Half of population can’t find skilled tradesmen

The construction sector is being urged to create more apprenticeships to attract more workers to the sector.

This comes after more than half of the UK population said they struggled to hire a suitable tradesperson.

The More Skills Required report from IronmongeryDirect, an architectural ironmongery supplier, found that over the past year one-in-six people (16%) searched for a tradesperson for more than three weeks before finding someone suitable.

While 13% said it took up to two weeks and almost a quarter (24%) had to search for a week.

Two-thirds of respondents said they noticed a shortage of skilled professionals when searching for a person for a job. A third noticed a shortage, but were eventually able to find someone and 3% admitted that they were unable to find anyone suitable due to a skills shortage.

For those that didn’t notice a skills shortage, 26% said they still had to ring around due to many tradespeople being too busy.

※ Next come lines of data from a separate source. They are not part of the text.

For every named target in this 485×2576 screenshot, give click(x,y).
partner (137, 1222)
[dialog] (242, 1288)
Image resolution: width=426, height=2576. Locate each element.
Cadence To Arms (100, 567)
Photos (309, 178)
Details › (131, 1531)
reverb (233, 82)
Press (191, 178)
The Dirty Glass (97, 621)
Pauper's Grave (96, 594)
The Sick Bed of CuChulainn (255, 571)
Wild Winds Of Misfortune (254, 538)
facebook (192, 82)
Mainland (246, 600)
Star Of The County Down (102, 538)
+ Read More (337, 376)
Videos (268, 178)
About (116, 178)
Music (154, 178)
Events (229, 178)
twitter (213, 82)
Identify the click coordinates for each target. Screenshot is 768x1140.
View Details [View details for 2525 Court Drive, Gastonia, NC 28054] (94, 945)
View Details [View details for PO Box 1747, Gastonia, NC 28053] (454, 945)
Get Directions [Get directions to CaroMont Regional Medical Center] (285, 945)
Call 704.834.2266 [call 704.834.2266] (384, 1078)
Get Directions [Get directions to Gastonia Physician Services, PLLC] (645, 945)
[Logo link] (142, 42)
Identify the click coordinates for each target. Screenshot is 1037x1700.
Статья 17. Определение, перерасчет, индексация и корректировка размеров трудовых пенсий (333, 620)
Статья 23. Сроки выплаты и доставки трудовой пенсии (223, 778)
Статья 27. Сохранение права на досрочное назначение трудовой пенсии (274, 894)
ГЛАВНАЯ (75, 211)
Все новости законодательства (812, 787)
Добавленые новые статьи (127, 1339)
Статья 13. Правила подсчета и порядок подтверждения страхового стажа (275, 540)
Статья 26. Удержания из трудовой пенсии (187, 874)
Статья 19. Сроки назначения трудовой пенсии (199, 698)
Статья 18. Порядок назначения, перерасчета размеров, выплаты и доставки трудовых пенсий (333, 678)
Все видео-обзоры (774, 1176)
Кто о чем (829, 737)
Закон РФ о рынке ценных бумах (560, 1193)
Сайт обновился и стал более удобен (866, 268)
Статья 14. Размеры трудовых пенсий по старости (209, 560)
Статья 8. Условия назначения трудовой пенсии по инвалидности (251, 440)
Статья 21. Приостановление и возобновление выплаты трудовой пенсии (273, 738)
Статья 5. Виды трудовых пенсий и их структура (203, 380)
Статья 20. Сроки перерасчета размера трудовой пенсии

Wayne Lysaght-Mason, managing director at IronmongeryDirect, said: “There has been a lot of discussion in the construction sector recently about the growing skills shortage and how the crisis will affect the industry in the future if the problem isn’t tackled.

“From our research, we can already see that the shortage is having an impact on the UK’s ability to source skilled tradespeople. However, it did indicate that it’s not too bad yet, as 48% of people are generally able to find a suitable tradesperson within a couple of days.

You might also like:   More Ikea high street KBB stores on the cards

“However, Britain’s impending departure from the EU is likely to have an effect on the labour force so it’s important that the sector takes immediate action to bridge the skills gap, and prevent the issue from getting worse.

Lysaght-Mason added: “One way to attract more talent and skills to the sector is to create more apprenticeships. Currently there are not enough young people entering the profession to meet existing work requirements, nor to replace the number of workers soon to hit retirement age. Firms could also look at up-skilling their existing staff to improve workforce quality and create more specialist talent so they can take on new types of work.

“It’s really important that the whole industry works together to promote the range of rewarding construction careers available in order to attract a new generation of workers, before it’s too late.”